How it works: the lifecycle of a program

When you run java MyApp, the following happens:

flowchart TD
  A["java MyApp"] --> B["Launcher creates JVM"]
  B --> C["ClassLoader loads MyApp.class"]
  C --> D["Interpreter executes main"]
  D --> E{"Hot method?"}
  E -->|No| D
  E -->|Yes| F["JIT compiles to native code"]
  F --> G["Optimized native execution"]
  G --> H{"Assumption invalidated?"}
  H -->|No| G
  H -->|Yes| D

  style A fill:#1e293b,stroke:#6366f1
  style F fill:#1e293b,stroke:#10b981
  style G fill:#1e293b,stroke:#10b981

Each step involves a different subsystem, and they exchange information constantly. Profiling in the interpreter feeds the JIT. Write barriers from the JIT serve the GC. Safepoints coordinate everyone. Understanding these interconnections is as important as understanding each subsystem in isolation.

Where it lives in the code: repository structure

The HotSpot code resides in src/hotspot/ with a platform abstraction in layers:

HotSpot Source Directory Structure
Directory	Purpose
`share/`	Portable C++ code (~95% of HotSpot)
`share/interpreter/`	Template interpreter
`share/c1/`	C1 compiler (Client)
`share/opto/`	C2 compiler (Server/Opto)
`share/gc/`	Garbage collectors (g1, z, shenandoah, serial, parallel)
`share/oops/`	Object model (oop, Klass, Method, ConstantPool)
`share/classfile/`	Class loading, parsing, verification
`share/runtime/`	Threads, safepoints, synchronization
`share/compiler/`	Shared compilation infrastructure
`share/code/`	Code cache (the memory region where JIT-compiled code is stored) and nmethods (the JVM's internal representation of a compiled Java method)
`share/memory/`	Metaspace, internal allocation
`share/prims/`	JNI, JVMTI, jvm.cpp
`share/jfr/`	Java Flight Recorder
`share/jvmci/`	Interface for external compilers (Graal)
`cpu/<arch>/`	CPU-specific code (x86, aarch64, riscv, ..)
`os/<os>/`	OS-specific code (linux, windows, bsd, ..)
`os_cpu/<os>_<cpu>/`	OS + CPU combination

The core Java code lives in src/java.base/, and the bridge between them happens primarily in prims/jvm.cpp, which implements ~200 JVM_* functions called by the native code in java.base.

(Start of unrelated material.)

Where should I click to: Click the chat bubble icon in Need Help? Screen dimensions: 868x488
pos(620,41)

2. Class Loading: From .class to Execution

What and why

Before executing any code, the JVM needs to transform the .class file (a sequence of bytes) into internal structures it can work with. This process has three formal phases defined by the JVM specification: loading, linking, and initialization.

How it works

The .class file is a binary container with sequential structure: magic number (0xCAFEBABE), version, constant pool (an indexed table with all constants including strings, class names, method and field references), class information, fields, methods, and attributes. The constant pool works as a symbolic dictionary: bytecode contains no literal names, only indices into this pool.

The most important attribute of each method is Code, which contains the actual bytecode, stack and local variable limits, exception handler table, and the StackMapTable (used during verification).

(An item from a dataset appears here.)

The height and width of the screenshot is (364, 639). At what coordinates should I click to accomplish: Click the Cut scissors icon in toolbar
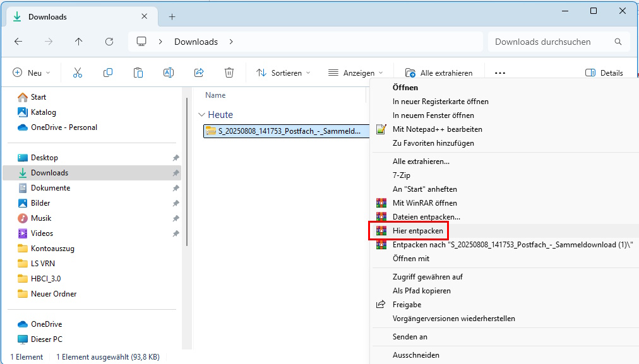pos(78,73)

Phase 1, Loading: The ClassLoader locates the binary representation of the class, reads its bytes, and creates the internal Klass structure. The JVM automatically loads all superclasses and superinterfaces first.

Phase 2, Linking:

Verification: the JVM verifies that the bytecode is structurally valid and type-safe. The verifier uses the StackMapTable, type states precomputed by javac. It makes a single pass confirming that each instruction operates on correct types.
Preparation: allocates memory for static fields (initialized to zero/null/false) and prepares the vtable (virtual dispatch) and itable (interface dispatch).
Resolution: transforms symbolic references in the constant pool (textual names) into direct references (pointers). Can be lazy and happens on first use.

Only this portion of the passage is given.